Una mujer, con paso inseguro se le acercó y se agachó colocando con mucha delicadeza una mano sobre su hombro. Ella trató de mirarla, pero no pudo por el llanto.
—Dios arreglará todo –le dijo aquella mujer y la voz le pareció familiar.
Cuando la reconoció se echó en sus brazos a llorar diciendo:
—¡Está muerto! ¡Antonio está muerto!
Era doña María Esther, la madre de Carlos Antonio.

***

Su hermano, como en las películas, había llegado en el último momento y traía a un abogado, el mejor de Tegucigalpa y una orden del juez para aceptar prisión domiciliaria mientras se comprobaba la culpabilidad o la inocencia del acusado. La única condición era mantener en la casa a dos soldados mientras se celebraba el juicio para evitar cualquier posible fuga del acusado.
Los soldados que habían tratado tan mal a la muchacha fueron obligados, por su superior a pedir disculpas y después se fueron dejando a un solo soldado el cual sería relevado cada tanto.
Ya en la casa, y un poco más sosegados, después de un baño y un cambio de ropa, don Jonathan parecía otro hombre. Sus dos hijos y el abogado lo sometieron a una lenta y larga lista de preguntas. A todas contestó, el problema era el principal:
—Si no recuerda lo que hizo desde que perdió el conocimiento hasta que lo volvió a recobrar— le dijo el abogado muy serio— tenemos el gran problema. ¿Alguien lo vio durante ese lapsus de tiempo? Vamos a someter a interrogatorio a todos sus trabajadores y a cualquiera que pueda darnos algún testimonio al respecto.
—¿Y el testimonio de Ernestino el hombre que dice haberlo visto cometer el asesinato? –Preguntó Esteban.
Azucena parecía perdida en un limbo y el hermano lo notaba.
—Si quieres ve a descansar un poco –le susurró.
—No puedo –dijo ella con inquietud—. Están velando a Antonio y… necesito ir.
—No es aconsejable –dijo el abogado que había escuchado las palabras de la muchacha.
El abogado se llamaba Roberto Palada y era un hombre de mediana edad de aspecto agradable y muy seguro de sí mismo.
—Podría influir en el juicio contra su padre –terminó.
Pero Azucena estaba inquieta.
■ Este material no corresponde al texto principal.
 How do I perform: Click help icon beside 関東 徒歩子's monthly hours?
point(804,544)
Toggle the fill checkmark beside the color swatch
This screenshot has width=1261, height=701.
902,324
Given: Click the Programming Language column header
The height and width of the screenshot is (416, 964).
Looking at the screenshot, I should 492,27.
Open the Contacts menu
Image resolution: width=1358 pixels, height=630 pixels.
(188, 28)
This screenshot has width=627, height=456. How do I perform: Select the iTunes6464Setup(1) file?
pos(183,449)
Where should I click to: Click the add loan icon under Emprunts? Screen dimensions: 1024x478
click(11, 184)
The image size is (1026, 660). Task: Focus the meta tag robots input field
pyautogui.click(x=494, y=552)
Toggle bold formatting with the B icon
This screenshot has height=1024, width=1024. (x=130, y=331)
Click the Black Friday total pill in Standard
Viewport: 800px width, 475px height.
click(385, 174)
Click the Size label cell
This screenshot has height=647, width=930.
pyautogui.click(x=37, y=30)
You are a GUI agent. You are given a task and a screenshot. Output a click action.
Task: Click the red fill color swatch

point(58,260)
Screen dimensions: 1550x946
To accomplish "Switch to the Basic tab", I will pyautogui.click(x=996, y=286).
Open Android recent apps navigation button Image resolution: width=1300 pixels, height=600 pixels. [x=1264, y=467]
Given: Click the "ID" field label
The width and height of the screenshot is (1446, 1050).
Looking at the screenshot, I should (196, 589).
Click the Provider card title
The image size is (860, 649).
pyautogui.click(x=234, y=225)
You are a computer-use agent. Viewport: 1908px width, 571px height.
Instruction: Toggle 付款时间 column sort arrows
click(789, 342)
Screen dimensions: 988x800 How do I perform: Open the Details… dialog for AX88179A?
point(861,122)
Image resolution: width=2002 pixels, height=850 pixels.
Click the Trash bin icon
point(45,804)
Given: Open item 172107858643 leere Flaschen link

Lo que la madre del muchacho había dicho mientras la consolaba allá frente a la cárcel improvisada de su padre le había tocado el corazón:
“Mi hijo te amaba con toda el alma y jamás hubiera deseado algo malo para tu padre. Pero la vida es un continuo andar de emociones. Quizás, tu padre te amaba más que él y no pudo soportar que lo hayas dejado. Si es inocente, Dios lo ayudará”.
El juicio de su padre sería el fin de semana: el sábado en la escuela que su mismo abuelo había construido.